XXXI. He says that in India there are also oxen with solid hoofs and one horn,[a] and a wild animal, named axis,[b] with the hide of a fawn but with more spots and whiter ones, belonging to the ritual of Father Liber (the Orsaean Indians hunt monkeys that are a bright white all over the body)[c]; but that the fiercest animal is the unicorn, which in the rest of the body resembles a horse, but in the head a stag, in the feet an elephant, and in the tail a boar, and has a deep bellow, and a single black horn three feet long projecting from the middle of the forehead. They say that it is impossible to capture this animal alive.

  1. [↑] Again an echo of the rhinoceros, confused with the antelope; and the same hybrid in a more lurid shape recurs below in the unicorn.
  2. [↑] Possibly a spotted deer of India.
  3. [↑] Mayhoff notes that this sentence looks as if wrongly inserted here.
· · · · ·
→ Set problem 1:
Extract the portion of the passage on Indian animals from "1. [↑] Again" to "deer of India.".
→ Set problem 2:
According to the passage on Indian animals, how long is the unicorn's horn?
→ Set problem 3:
Give what follows the final sentence of the passage on Indian animals.
The item-finding material is independent of the passage on Indian animals.

(Item-finding records)
· · · · ·
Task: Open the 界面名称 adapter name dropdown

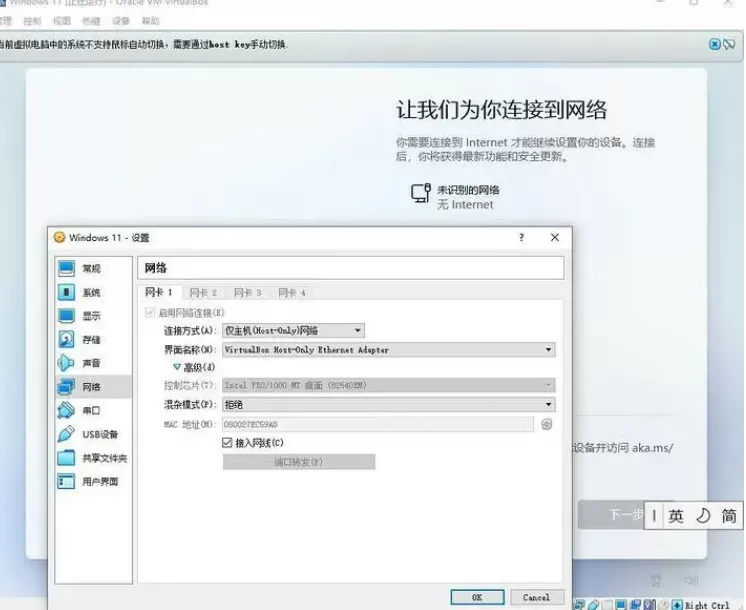Action: (x=389, y=350)
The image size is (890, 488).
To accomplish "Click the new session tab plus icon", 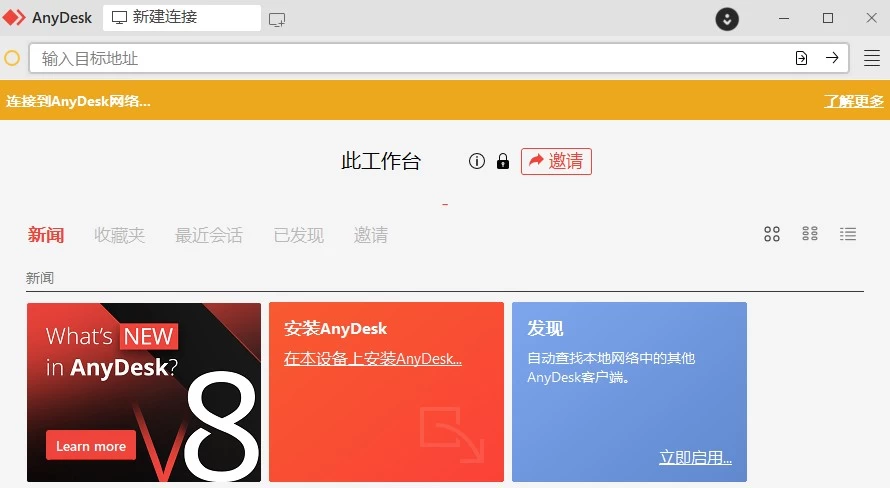I will click(x=277, y=18).
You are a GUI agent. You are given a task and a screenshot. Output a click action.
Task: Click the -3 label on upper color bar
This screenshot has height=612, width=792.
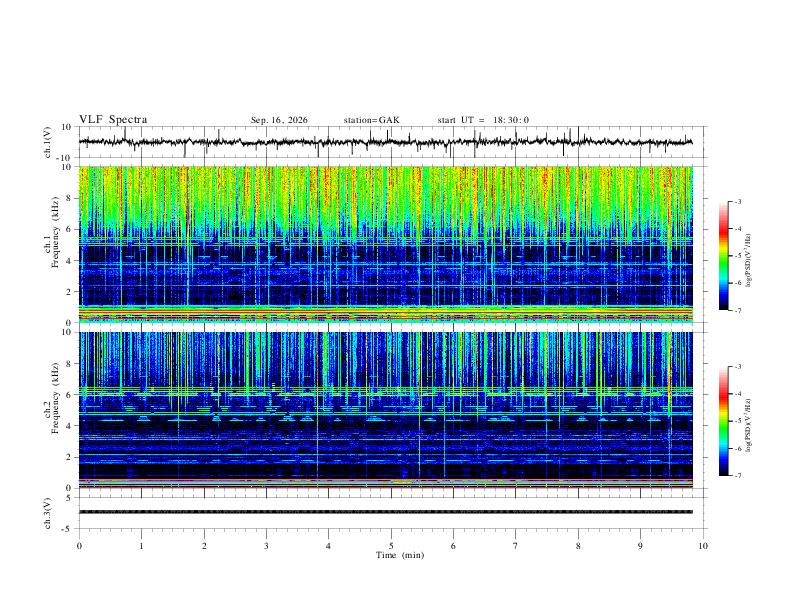point(737,201)
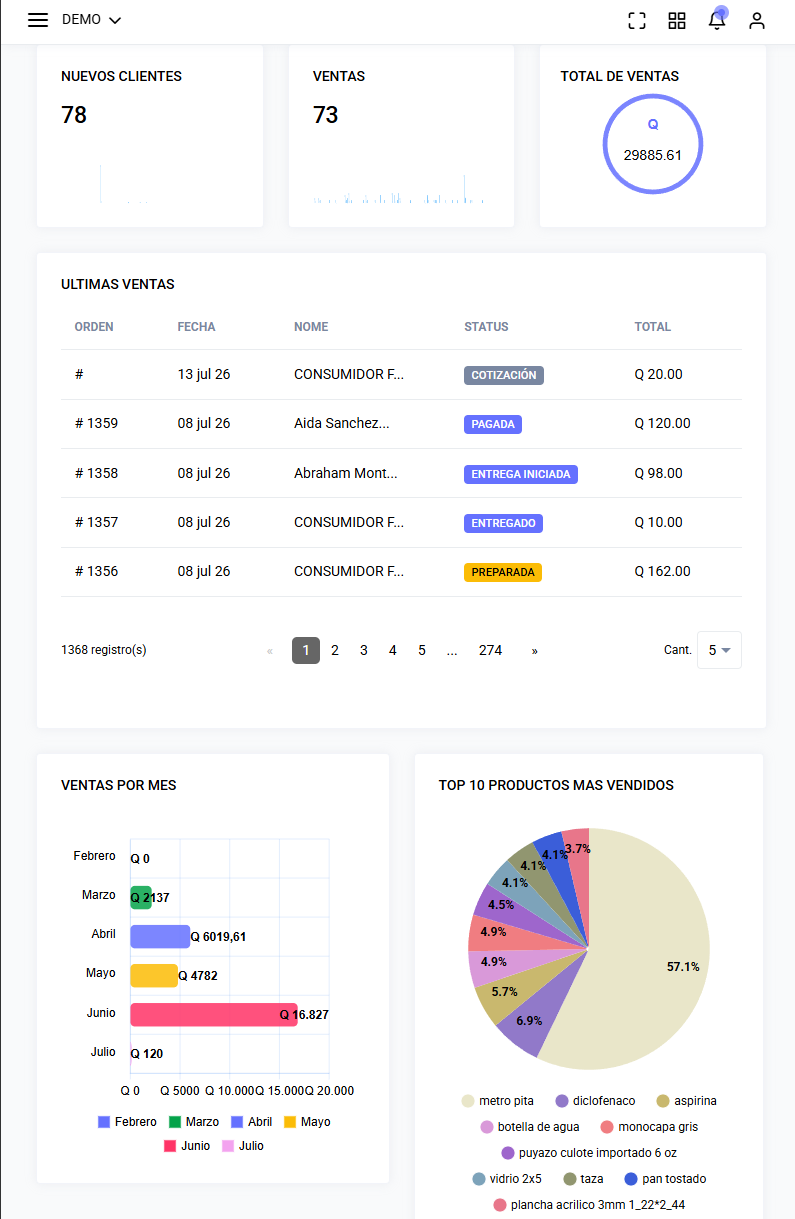Open the apps grid icon
Viewport: 795px width, 1219px height.
(x=677, y=21)
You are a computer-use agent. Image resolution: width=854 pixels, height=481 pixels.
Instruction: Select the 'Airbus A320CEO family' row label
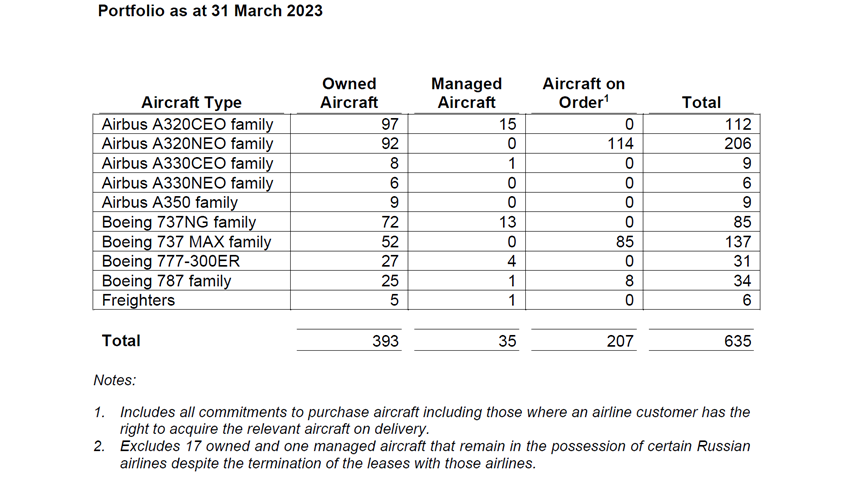coord(188,124)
· · · · ·
→ Task output 1:
1. [↑] Again an echo of the rhinoceros, confused with the antelope; and the same hybrid in a more lurid shape recurs below in the unicorn.
  2. [↑] Possibly a spotted deer of India.

→ Task output 2:
It is three feet long.

→ Task output 3:
As you can see, Pliny is describing a bunch of different beasts over the course of a giant run-on sentence: oxen with a single horn, a fawn-like spotted wild animal, bright white monkeys, impossibly dangerous unicorns… Lots of crazy animals in India! But his brief description of the so-called axis is indeed accurate to what we now know as the chital: a modestly-sized deer with lots of bright white spots. Even so, I really have no idea where he’s getting “axis” from. As far as I know (please do correct me if I’m wrong!), there’s no Sanskrit word/root that stands as a plausible origin, although I suppose it could be from Telugu or something…

But, speaking of Sanskrit and of “lots of bright white spots”, the origin of chital is much more clear: Hindustani चीतल् (Urdu spelling ⁧چِیتل⁩; ⟨cītal⟩; /ˈt͜ʃiː.təl/), which is ultimately from Sanskrit चित्र (⟨citra⟩; /ˈt͜ɕɪt.ɾɐ/) in the sense of “variegated, spotted, speckled”. This Sanskrit word is also the source of Hindustani चीता (⁧چِیتا⁩; ⟨cītā⟩; /ˈt͜ʃiː.täː/), whence English cheetah (/ˈt͜ʃiː.tə/), also known for its distinctive spotted coat!

Beyond the 101st floor

I wasn’t sure if I’d see axisaxis again, until I went to LPQ on my DEX brawler LPQ/EPQ mule sorts, to help out fellow odd-jobber AdenosineIVP the blood spearman:

sorts is optimised for LPQ

Transcription of the above image

AdenosineIVP: but we dont have range

Ganja420: we have no range no?

AdenosineIVP: LOL

sorts: i am ranged

AdenosineIVP: you can hit?
box?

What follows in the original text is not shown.